Recorded data:

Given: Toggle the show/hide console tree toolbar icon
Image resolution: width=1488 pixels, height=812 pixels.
--
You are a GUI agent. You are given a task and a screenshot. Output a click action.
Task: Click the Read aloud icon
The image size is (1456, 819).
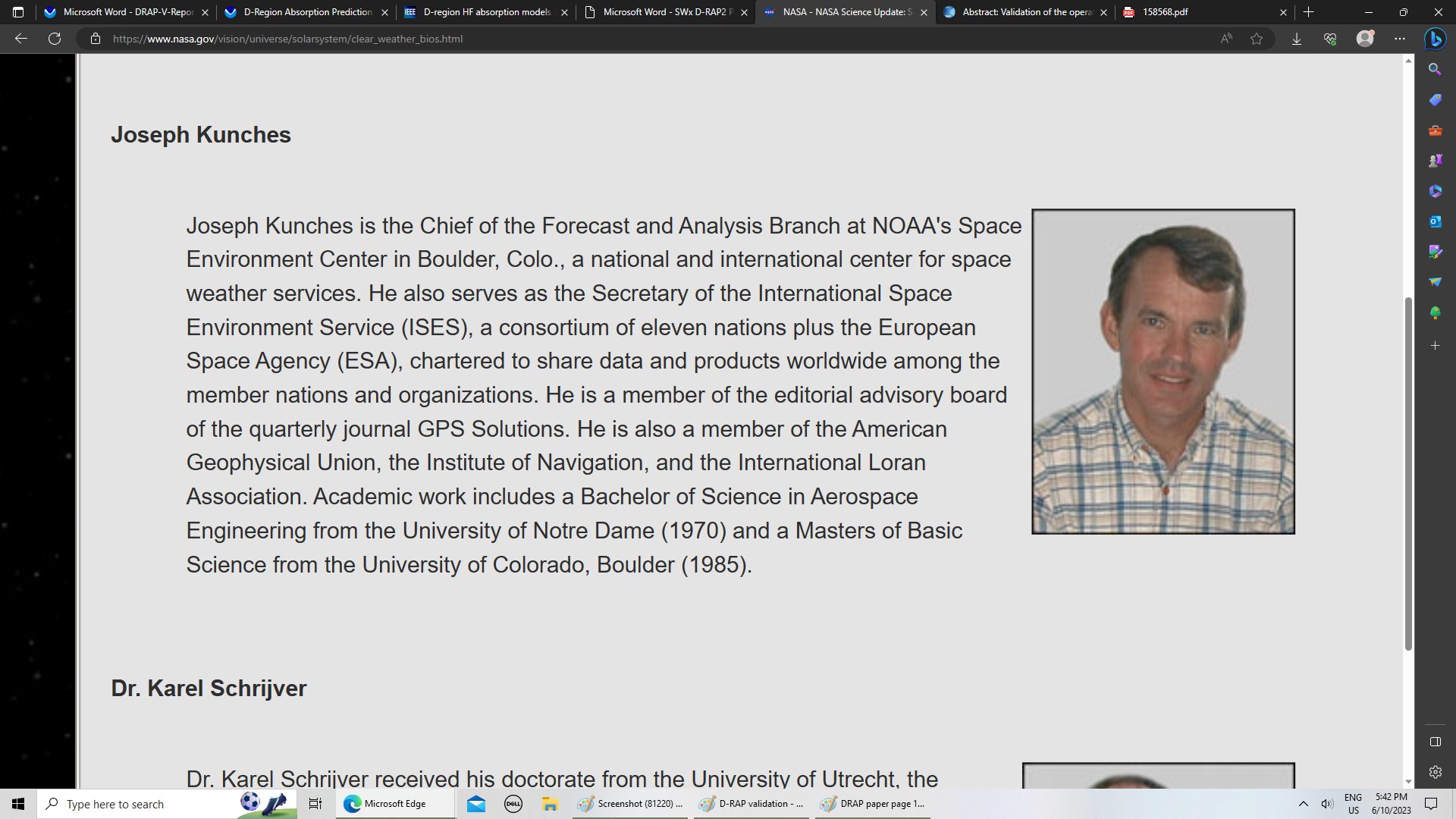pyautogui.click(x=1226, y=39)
...
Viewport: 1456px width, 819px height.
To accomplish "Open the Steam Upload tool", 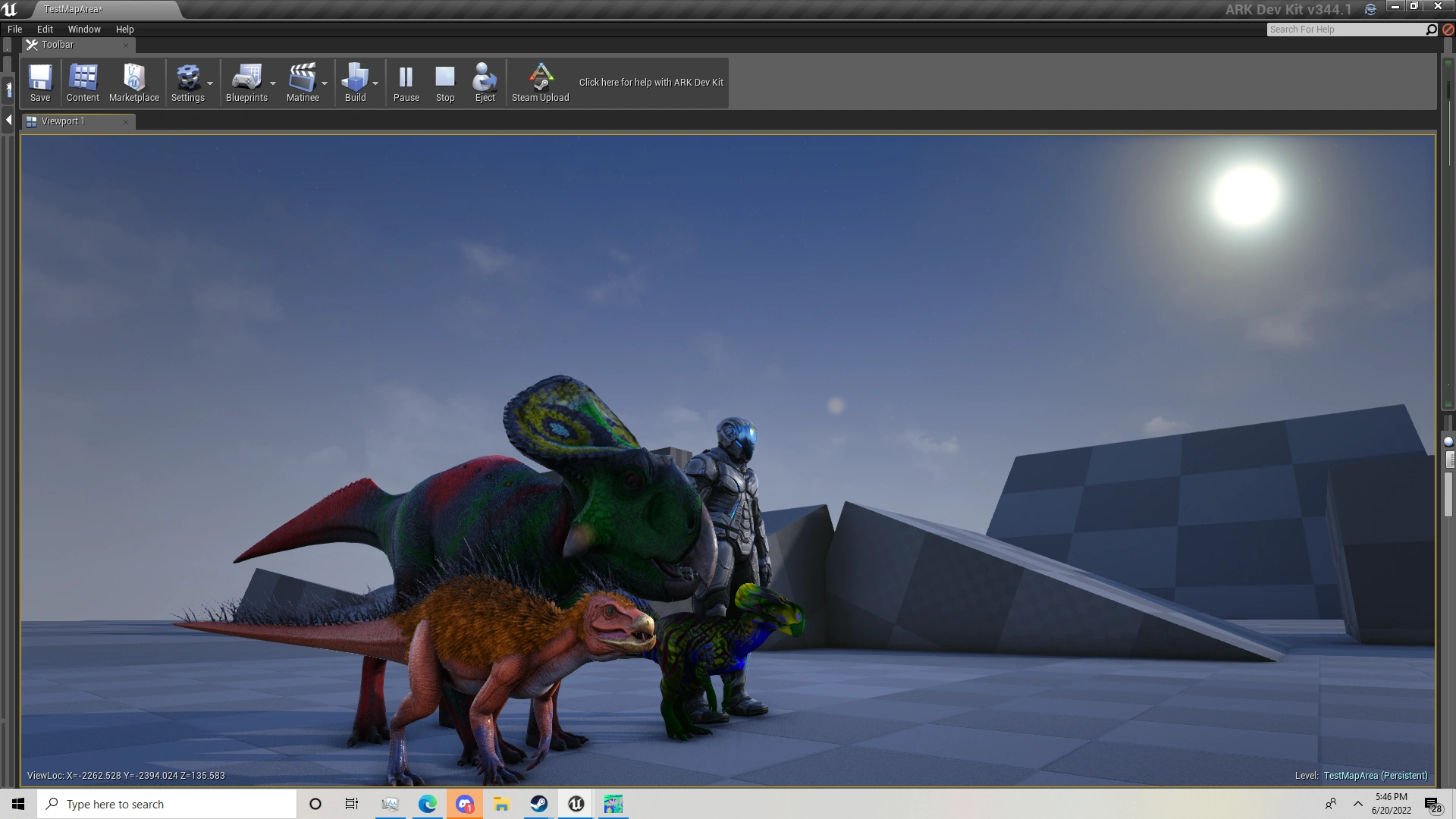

What is needed: Extract from the records above the lines from the one containing "Given: Toggle the" to the one containing "Image resolution: width=1488", both lines included, exactly as they appear and with nothing else.

Response below:
Given: Toggle the show/hide console tree toolbar icon
Image resolution: width=1488 pixels, height=812 pixels.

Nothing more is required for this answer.